→ Short problem
Copy out every row below word for word, but leave out the pictures.

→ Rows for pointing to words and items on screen
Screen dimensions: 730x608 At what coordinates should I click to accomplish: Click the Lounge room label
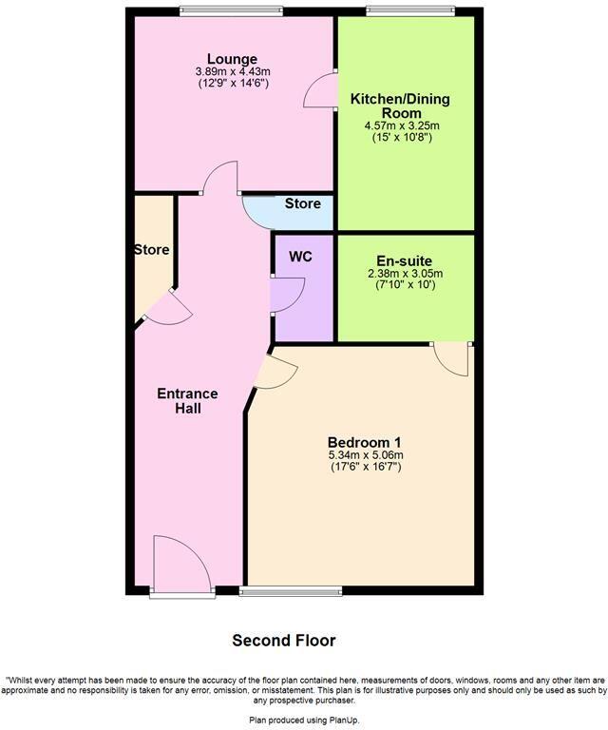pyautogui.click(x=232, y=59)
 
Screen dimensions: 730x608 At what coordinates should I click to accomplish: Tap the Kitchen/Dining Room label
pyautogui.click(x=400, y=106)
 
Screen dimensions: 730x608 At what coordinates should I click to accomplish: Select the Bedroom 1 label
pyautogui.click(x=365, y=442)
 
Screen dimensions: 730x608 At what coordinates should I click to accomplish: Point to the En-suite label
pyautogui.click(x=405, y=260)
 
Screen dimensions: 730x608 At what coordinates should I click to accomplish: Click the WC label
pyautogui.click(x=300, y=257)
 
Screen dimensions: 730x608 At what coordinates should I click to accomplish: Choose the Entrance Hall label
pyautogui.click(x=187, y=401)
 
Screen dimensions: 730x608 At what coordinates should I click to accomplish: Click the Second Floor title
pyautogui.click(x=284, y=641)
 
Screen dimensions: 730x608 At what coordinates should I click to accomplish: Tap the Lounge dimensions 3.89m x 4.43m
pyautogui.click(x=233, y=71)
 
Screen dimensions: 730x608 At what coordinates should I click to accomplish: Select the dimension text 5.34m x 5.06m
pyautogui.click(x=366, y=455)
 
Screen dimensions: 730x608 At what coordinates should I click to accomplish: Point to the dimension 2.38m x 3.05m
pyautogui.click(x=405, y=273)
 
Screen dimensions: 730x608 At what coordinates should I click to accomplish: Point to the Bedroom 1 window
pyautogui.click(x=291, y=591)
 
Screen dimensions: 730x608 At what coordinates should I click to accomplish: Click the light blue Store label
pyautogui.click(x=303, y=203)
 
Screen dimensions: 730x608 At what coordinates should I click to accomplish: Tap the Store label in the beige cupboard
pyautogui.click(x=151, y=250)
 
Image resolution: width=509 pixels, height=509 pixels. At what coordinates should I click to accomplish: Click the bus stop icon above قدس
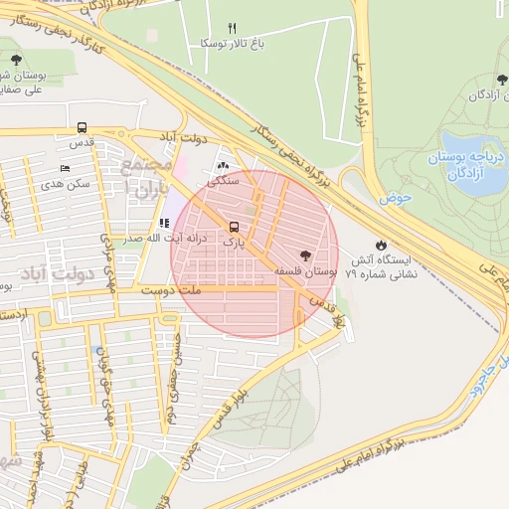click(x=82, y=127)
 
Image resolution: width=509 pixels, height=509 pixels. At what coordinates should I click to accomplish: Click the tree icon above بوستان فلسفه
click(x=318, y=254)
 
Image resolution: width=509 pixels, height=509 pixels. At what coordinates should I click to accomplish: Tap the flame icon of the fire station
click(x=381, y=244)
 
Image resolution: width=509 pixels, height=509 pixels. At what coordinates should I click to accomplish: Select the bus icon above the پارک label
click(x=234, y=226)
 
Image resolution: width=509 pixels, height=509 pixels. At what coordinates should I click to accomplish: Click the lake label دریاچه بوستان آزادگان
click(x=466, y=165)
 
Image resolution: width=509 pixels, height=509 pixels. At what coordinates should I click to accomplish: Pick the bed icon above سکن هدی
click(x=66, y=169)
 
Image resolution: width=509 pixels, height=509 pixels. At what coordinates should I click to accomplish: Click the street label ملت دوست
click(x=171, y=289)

→ Answer for the task
Screen dimensions: 730x608 At what coordinates should I click to accomplish: Click the Lounge room label
pyautogui.click(x=232, y=59)
 
Screen dimensions: 730x608 At what coordinates should I click to accomplish: Tap the Kitchen/Dining Room label
pyautogui.click(x=400, y=106)
 
Screen dimensions: 730x608 At what coordinates should I click to accomplish: Select the Bedroom 1 label
pyautogui.click(x=365, y=442)
 
Screen dimensions: 730x608 At what coordinates should I click to accomplish: Point to the En-suite label
pyautogui.click(x=405, y=260)
 
Screen dimensions: 730x608 At what coordinates should I click to accomplish: Click the WC label
pyautogui.click(x=300, y=257)
 
Screen dimensions: 730x608 At what coordinates should I click to accomplish: Choose the Entrance Hall label
pyautogui.click(x=187, y=401)
 
Screen dimensions: 730x608 At what coordinates should I click to accomplish: Click the Second Floor title
pyautogui.click(x=284, y=641)
 
Screen dimensions: 730x608 At what coordinates should I click to accomplish: Tap the Lounge dimensions 3.89m x 4.43m
pyautogui.click(x=233, y=71)
 
Screen dimensions: 730x608 At what coordinates should I click to accomplish: Select the dimension text 5.34m x 5.06m
pyautogui.click(x=366, y=455)
 
Screen dimensions: 730x608 At what coordinates should I click to accomplish: Point to the dimension 2.38m x 3.05m
pyautogui.click(x=405, y=273)
 
Screen dimensions: 730x608 At what coordinates should I click to accomplish: Point to the Bedroom 1 window
pyautogui.click(x=291, y=591)
 
Screen dimensions: 730x608 At what coordinates should I click to accomplish: Click the light blue Store label
pyautogui.click(x=303, y=203)
 
Screen dimensions: 730x608 At what coordinates should I click to accomplish: Tap the Store label in the beige cupboard
pyautogui.click(x=151, y=250)
 
Image resolution: width=509 pixels, height=509 pixels. At what coordinates should I click to accomplish: Click the bus stop icon above قدس
click(x=82, y=127)
 
Image resolution: width=509 pixels, height=509 pixels. At what coordinates should I click to accomplish: Click the tree icon above بوستان فلسفه
click(x=318, y=254)
 
Image resolution: width=509 pixels, height=509 pixels. At what coordinates should I click to accomplish: Tap the flame icon of the fire station
click(x=381, y=244)
 
Image resolution: width=509 pixels, height=509 pixels. At what coordinates should I click to accomplish: Select the bus icon above the پارک label
click(x=234, y=226)
 
Image resolution: width=509 pixels, height=509 pixels. At what coordinates should I click to accomplish: Click the lake label دریاچه بوستان آزادگان
click(x=466, y=165)
 
Image resolution: width=509 pixels, height=509 pixels. At what coordinates should I click to accomplish: Pick the bed icon above سکن هدی
click(x=66, y=169)
 
Image resolution: width=509 pixels, height=509 pixels. At what coordinates should I click to accomplish: Click the street label ملت دوست
click(x=171, y=289)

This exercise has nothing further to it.